If you're keeping your wiki on your computer and using a compatible saver (this rules out TiddlyHost), you can also link to files on your computer by placing them in a folder next to your TiddlyWiki. Say that your wiki is on a Windows computer at C:\Users\Soren\Documents\TiddlyWiki\tw.html
. You could create a folder called C:\Users\Soren\Documents\TiddlyWiki\attachments
. Then, when you want to have a file available for linking from TiddlyWiki, put it in this folder and display an image or link to a PDF like this:
[img [attachments/myimage.png]]
[ext[See my PDF|attachments/mydocument.pdf]]
Notice the ext
, and the lack of a space before the [
. This stands for external and is required so TiddlyWiki can distinguish between a missing tiddler called attachments/mydocument.pdf
and a file with that name. TiddlyWiki can safely assume that a link to something beginning with https://
or file://
is intended to be external, but with a path relative to the wiki like this one, it's not so clear. (In the case of img
, you don't have to specify: TiddlyWiki uses a tiddler with the provided name if it exists, and if it doesn't it tries treating it as an external path on your computer's filesystem.)
_canonical_uri
Often, you might be fine storing the content external to your wiki, but you'd really like to be able to treat it as a normal tiddler – for instance, so you can transclude a PDF into another tiddler, or filter your images by certain criteria. You can improve on the approach above using a special field called _canonical_uri
on a tiddler. (Notice that this is spelled uri
, not url
– the difference between a URI and a URL is technical and irrelevant for our purposes, but getting the field name wrong will have very relevant results!)
Here's how it works. Start by creating the folder and files mentioned in that section. Then, in TiddlyWiki, create a new tiddler and give it the name and fields that you would like. Instead of filling in the text
field, however, create a field called _canonical_uri
and paste in the path, like attachments/mydocument.pdf
. (You can also provide a URL to content on the web, if you like.) When you add the field, a notice will appear that you can't edit the content in TiddlyWiki because it's stored outside the wiki.
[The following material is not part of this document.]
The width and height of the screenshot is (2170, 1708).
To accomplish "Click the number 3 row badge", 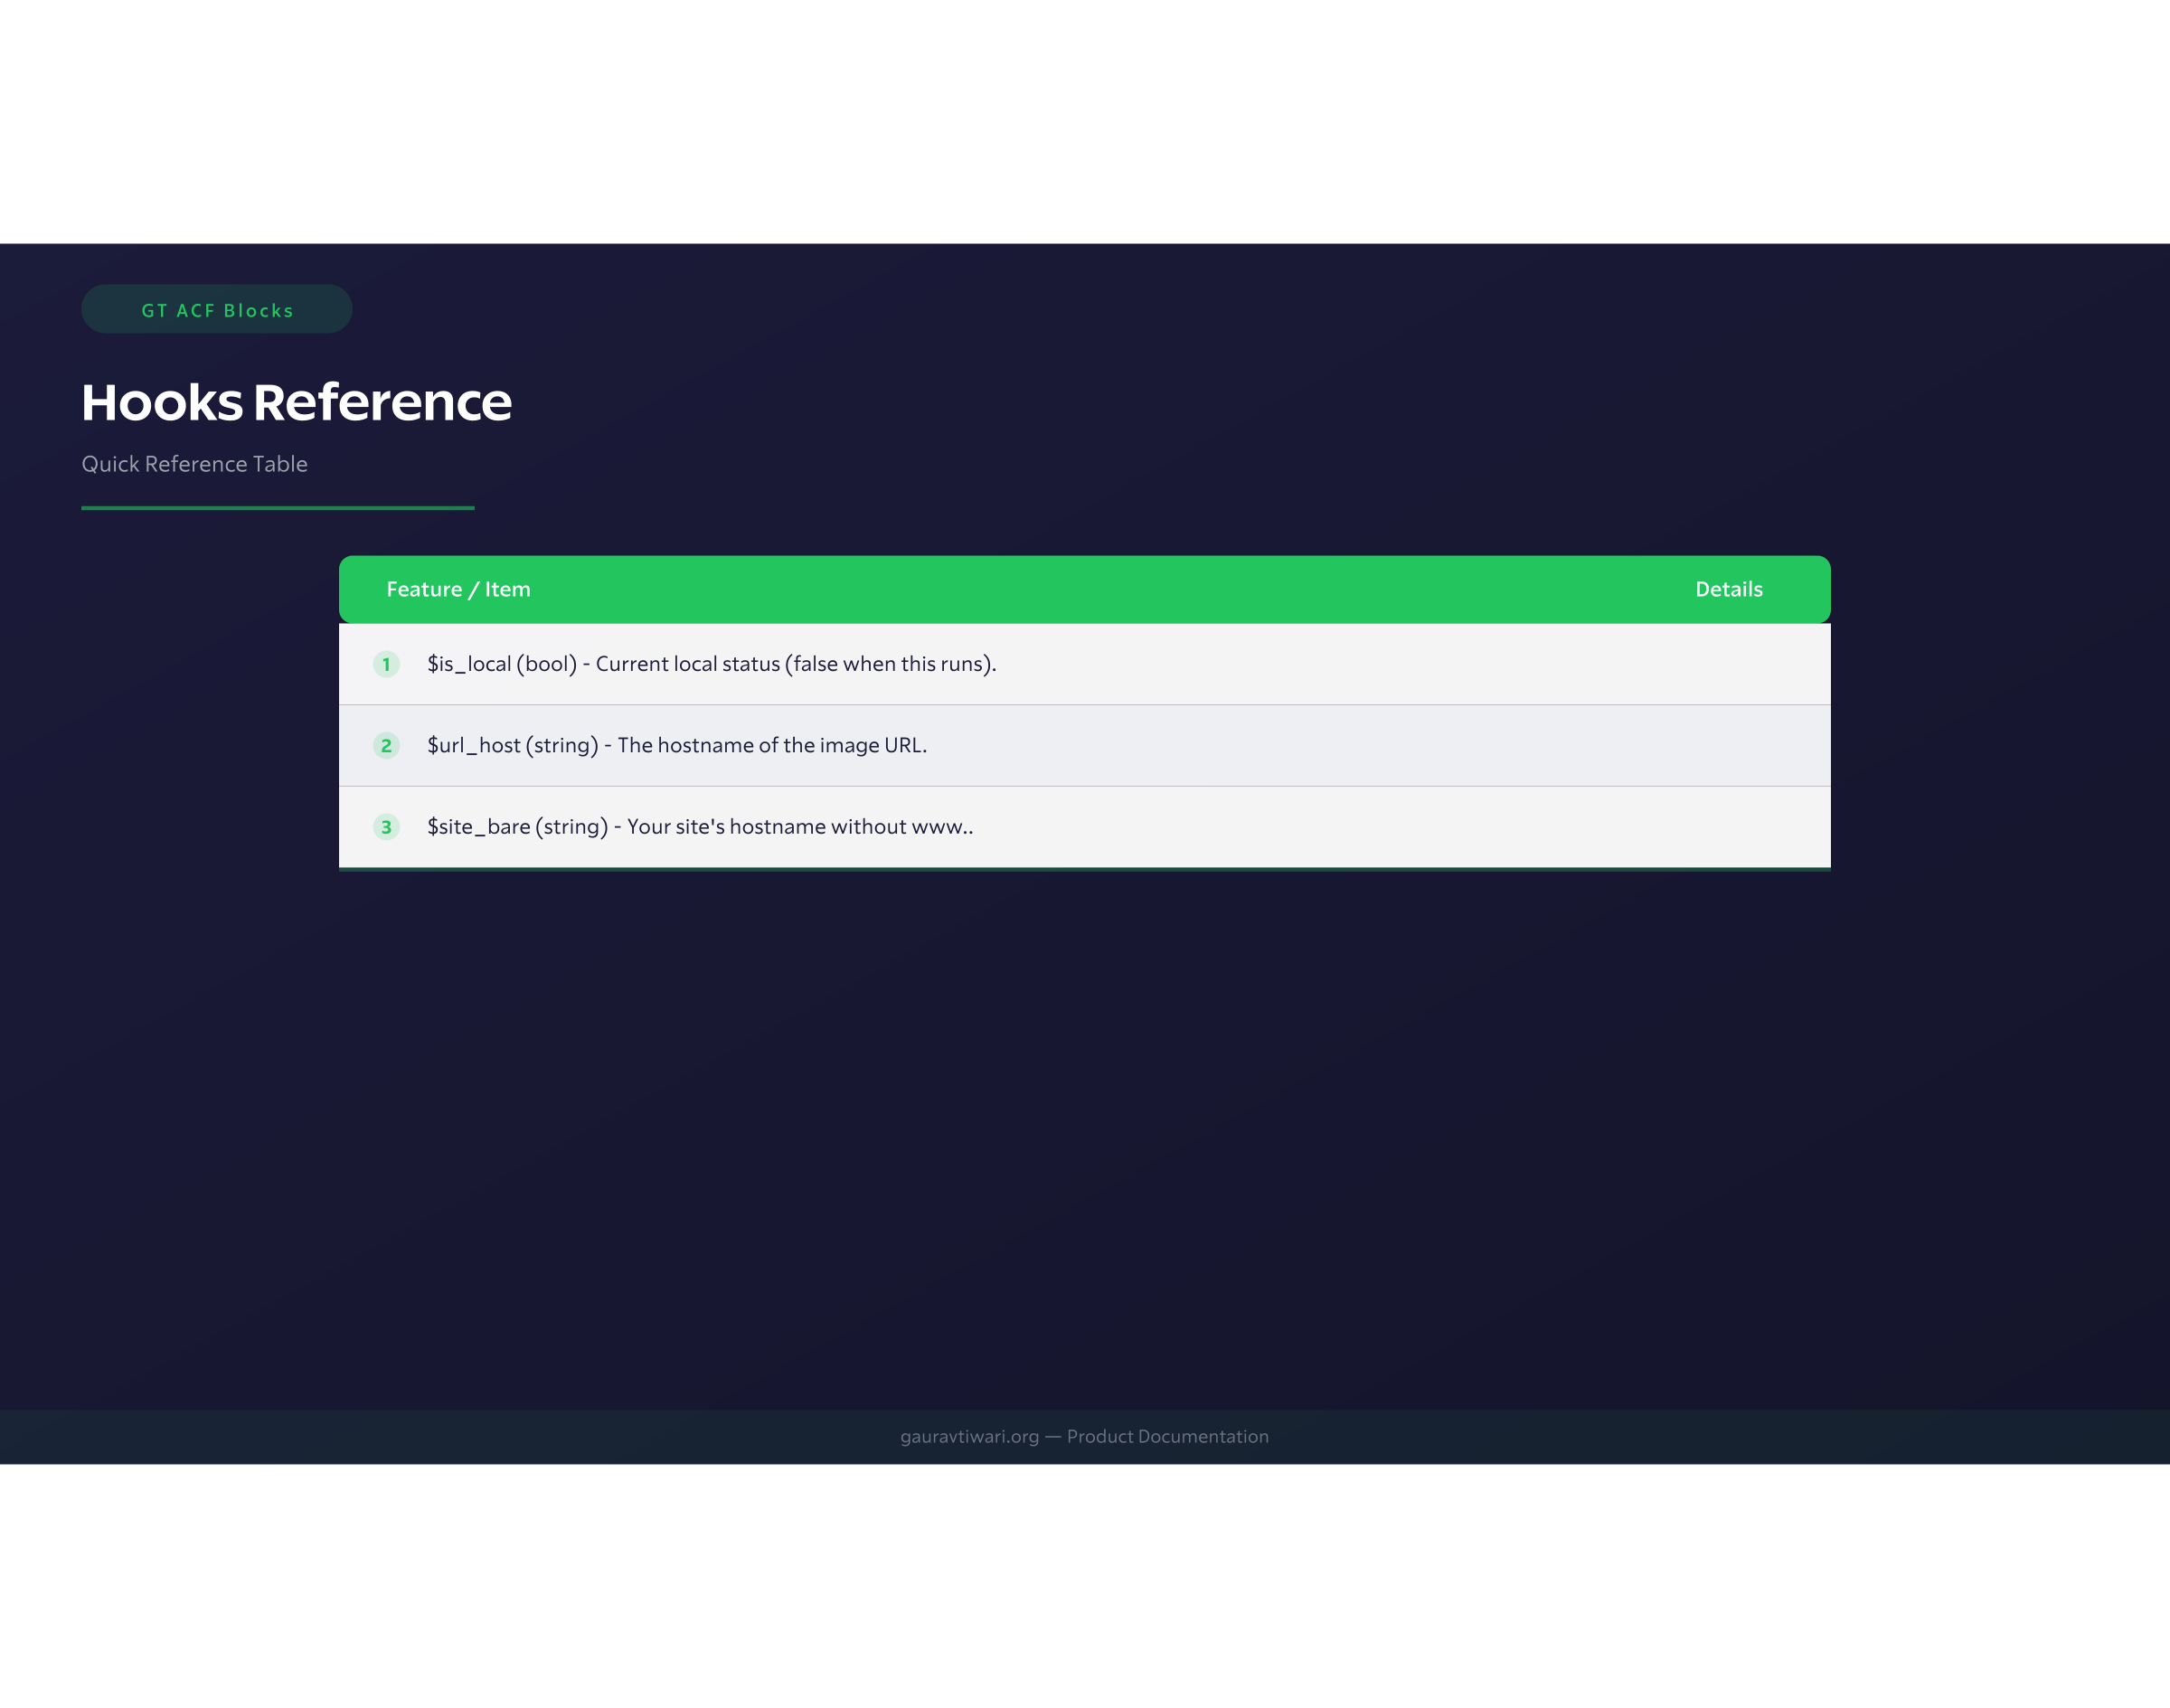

It's important you get the MIME type right (that's the little box labeled Type right underneath the content). If you don't, your content won't show up when you save the tiddler. If TiddlyWiki doesn't fill something appropriate in, you can pick from the drop-down for image or text types, or type application/pdf
for a PDF.
When you save the tiddler, you should see the content appear. At this point, it will behave just like any other tiddler, except that you can't edit the content from within TW and it will stop working if the content is moved.
Exercises
Edit the ContactInformationTemplate so that it tries to include a picture for each contact. If the tiddler name is, for example, JaneDoe
, and there is a tiddler called JaneDoe/Picture
, Jane's picture, at most 300 pixels wide, should appear at the top of the tiddler. No error should be displayed if such a picture doesn't exist (hint: a filter operator called is[tiddler]
will come in handy).
Add an image for one of your contacts and confirm that everything displays as expected for contacts that have a picture and for contacts that do not.
go to answerSelect a contact you didn't add an image for above. Place an image for this contact in a folder called images
next to your example TiddlyWiki, and use the _canonical_uri
field on a new tiddler to reference this contact's image. Check to be sure the image is displayed on the contact tiddler as expected.